La soluzione è dedicare una valvola di zona separata per la goccia, con il riduttore di pressione su quella linea specifica. Questo permette anche di programmare la goccia con tempi diversi rispetto agli sprinkler: l'orto a goccia in estate vuole 25-30 minuti al giorno, il prato con i pop-up magari 15-20 minuti ogni due giorni. Con zone separate programmi ciascuna in modo ottimale. Se stai progettando anche una zona a goccia per siepi o arbusti, il layout lungo la fila e i tempi di irrigazione profonda sono diversi da quelli dell'orto: li trovi in Irrigazione a goccia per siepi e arbusti: layout e programmazione per piante legnose.
Programma di irrigazione per l'orto: frequenza e durata per stagione
In piena estate (luglio-agosto) con temperature sopra 30°C, l'orto ha bisogno di acqua ogni giorno o al massimo a giorni alterni. La durata dipende dalla portata dei gocciolatori: con 20 gocciolatori da 2 l/h per 30 minuti eroghi 20 litri — circa 2 litri al metro quadro per un orto da 10 mq, che è nella fascia corretta (1,5-3 l/mq/giorno in estate). Se l'orto è su terreno sabbioso o in pieno sole, sali a 45 minuti.

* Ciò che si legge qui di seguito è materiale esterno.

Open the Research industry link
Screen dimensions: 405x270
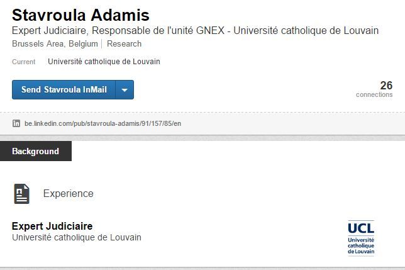(x=125, y=44)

In primavera e autunno dimezza i tempi: 15-20 minuti ogni 2-3 giorni sono in genere sufficienti. In maggio e settembre, con temperature più fresche, il fabbisogno si riduce del 40-50%. Un errore comune è lasciare il programma estivo anche in settembre: si crea un eccesso di umidità che favorisce marciume delle radici nei periodi freschi. I programmatori smart con dati meteo aggiustano i tempi automaticamente, ma anche un timer digitale semplice con due programmi stagionali (estate e transizione) risolve il problema.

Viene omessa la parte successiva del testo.